Edit the data from the line that has "Retour (75, 222)" through the line that has "More information [More", replacing "Cookie Settings" with "Cookie Preferences" and changing nothing else. Return only those lines.

* _DATASET ROWS_

'''

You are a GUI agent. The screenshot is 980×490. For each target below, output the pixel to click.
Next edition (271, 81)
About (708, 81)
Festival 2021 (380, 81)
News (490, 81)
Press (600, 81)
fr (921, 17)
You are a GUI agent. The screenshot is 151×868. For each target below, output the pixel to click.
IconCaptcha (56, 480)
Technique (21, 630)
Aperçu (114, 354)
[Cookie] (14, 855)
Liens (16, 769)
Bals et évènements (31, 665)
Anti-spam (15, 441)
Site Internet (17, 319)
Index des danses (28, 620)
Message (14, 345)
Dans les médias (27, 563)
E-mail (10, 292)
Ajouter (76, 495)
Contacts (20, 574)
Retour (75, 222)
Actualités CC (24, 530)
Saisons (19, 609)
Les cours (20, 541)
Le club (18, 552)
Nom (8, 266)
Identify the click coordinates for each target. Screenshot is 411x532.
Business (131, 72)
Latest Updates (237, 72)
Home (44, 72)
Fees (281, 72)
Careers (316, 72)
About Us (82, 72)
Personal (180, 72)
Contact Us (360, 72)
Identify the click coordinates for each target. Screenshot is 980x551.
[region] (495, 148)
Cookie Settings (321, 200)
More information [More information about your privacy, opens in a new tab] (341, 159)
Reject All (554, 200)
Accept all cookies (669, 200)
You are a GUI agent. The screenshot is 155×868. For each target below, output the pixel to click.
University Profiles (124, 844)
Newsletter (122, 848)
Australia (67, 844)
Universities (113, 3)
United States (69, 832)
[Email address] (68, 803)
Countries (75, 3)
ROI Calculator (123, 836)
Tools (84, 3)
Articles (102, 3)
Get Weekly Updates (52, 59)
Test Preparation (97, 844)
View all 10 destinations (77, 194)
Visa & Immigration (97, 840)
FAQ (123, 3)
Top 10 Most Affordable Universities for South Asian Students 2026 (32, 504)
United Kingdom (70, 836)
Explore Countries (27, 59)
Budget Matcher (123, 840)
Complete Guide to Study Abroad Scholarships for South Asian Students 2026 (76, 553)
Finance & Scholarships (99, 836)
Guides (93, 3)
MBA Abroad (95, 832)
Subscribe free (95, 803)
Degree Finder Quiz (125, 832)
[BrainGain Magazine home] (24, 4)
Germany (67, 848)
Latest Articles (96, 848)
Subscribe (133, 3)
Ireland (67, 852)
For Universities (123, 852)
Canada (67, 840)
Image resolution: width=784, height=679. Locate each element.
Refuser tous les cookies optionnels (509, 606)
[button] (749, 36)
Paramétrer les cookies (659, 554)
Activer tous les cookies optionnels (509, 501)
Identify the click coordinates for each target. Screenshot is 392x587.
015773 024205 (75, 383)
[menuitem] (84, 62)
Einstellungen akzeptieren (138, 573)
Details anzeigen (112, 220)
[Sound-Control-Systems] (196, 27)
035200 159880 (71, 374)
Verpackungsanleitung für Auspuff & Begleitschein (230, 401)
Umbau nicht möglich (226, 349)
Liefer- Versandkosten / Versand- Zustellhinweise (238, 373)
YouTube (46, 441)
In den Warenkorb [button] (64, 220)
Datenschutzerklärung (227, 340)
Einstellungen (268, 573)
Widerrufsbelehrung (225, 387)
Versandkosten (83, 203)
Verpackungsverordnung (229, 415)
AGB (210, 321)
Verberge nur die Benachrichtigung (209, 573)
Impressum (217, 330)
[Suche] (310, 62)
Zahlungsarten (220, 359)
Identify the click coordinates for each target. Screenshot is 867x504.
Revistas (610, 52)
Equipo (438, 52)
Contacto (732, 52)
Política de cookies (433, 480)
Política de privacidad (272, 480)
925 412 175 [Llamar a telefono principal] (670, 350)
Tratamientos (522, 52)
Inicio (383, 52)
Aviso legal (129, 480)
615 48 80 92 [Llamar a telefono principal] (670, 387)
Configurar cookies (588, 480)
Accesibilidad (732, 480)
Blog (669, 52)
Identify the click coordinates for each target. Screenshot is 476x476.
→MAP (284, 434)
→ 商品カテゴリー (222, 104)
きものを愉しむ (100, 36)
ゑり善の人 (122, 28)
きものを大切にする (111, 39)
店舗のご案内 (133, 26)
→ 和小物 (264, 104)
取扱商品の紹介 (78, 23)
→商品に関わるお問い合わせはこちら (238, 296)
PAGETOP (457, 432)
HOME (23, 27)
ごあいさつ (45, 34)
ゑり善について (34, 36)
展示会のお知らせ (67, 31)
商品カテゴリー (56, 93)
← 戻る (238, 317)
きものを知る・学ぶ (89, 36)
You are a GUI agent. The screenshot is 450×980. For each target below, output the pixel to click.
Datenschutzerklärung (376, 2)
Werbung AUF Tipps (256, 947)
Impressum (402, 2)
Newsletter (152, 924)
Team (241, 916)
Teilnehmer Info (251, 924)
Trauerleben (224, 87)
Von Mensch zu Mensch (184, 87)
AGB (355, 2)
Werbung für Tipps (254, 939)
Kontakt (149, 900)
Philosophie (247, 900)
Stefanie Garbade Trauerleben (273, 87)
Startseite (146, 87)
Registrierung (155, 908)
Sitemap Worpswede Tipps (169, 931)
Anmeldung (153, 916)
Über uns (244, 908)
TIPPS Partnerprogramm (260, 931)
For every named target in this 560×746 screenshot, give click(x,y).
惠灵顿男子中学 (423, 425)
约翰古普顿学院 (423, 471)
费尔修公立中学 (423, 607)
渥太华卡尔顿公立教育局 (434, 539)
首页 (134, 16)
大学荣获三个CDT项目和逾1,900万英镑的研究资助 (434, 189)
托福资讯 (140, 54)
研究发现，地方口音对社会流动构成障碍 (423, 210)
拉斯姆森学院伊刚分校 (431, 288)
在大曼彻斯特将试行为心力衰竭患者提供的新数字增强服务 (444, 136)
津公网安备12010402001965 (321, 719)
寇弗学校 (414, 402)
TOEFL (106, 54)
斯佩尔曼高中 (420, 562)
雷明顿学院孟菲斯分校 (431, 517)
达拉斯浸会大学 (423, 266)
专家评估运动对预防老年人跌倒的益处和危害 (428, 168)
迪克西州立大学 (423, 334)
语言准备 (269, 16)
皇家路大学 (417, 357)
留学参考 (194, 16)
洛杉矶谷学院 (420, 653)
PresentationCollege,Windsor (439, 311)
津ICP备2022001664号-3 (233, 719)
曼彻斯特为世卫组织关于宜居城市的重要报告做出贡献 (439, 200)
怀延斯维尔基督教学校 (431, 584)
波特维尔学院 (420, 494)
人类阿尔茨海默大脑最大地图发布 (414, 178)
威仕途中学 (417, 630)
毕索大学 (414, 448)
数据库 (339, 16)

'''

* _EXERCISE ANSWER_
Retour (75, 222)
Actualités CC (24, 530)
Saisons (19, 609)
Les cours (20, 541)
Le club (18, 552)
Nom (8, 266)
Identify the click coordinates for each target. Screenshot is 411x532.
Business (131, 72)
Latest Updates (237, 72)
Home (44, 72)
Fees (281, 72)
Careers (316, 72)
About Us (82, 72)
Personal (180, 72)
Contact Us (360, 72)
Identify the click coordinates for each target. Screenshot is 980x551.
[region] (495, 148)
Cookie Preferences (321, 200)
More information [More information about your privacy, opens in a new tab] (341, 159)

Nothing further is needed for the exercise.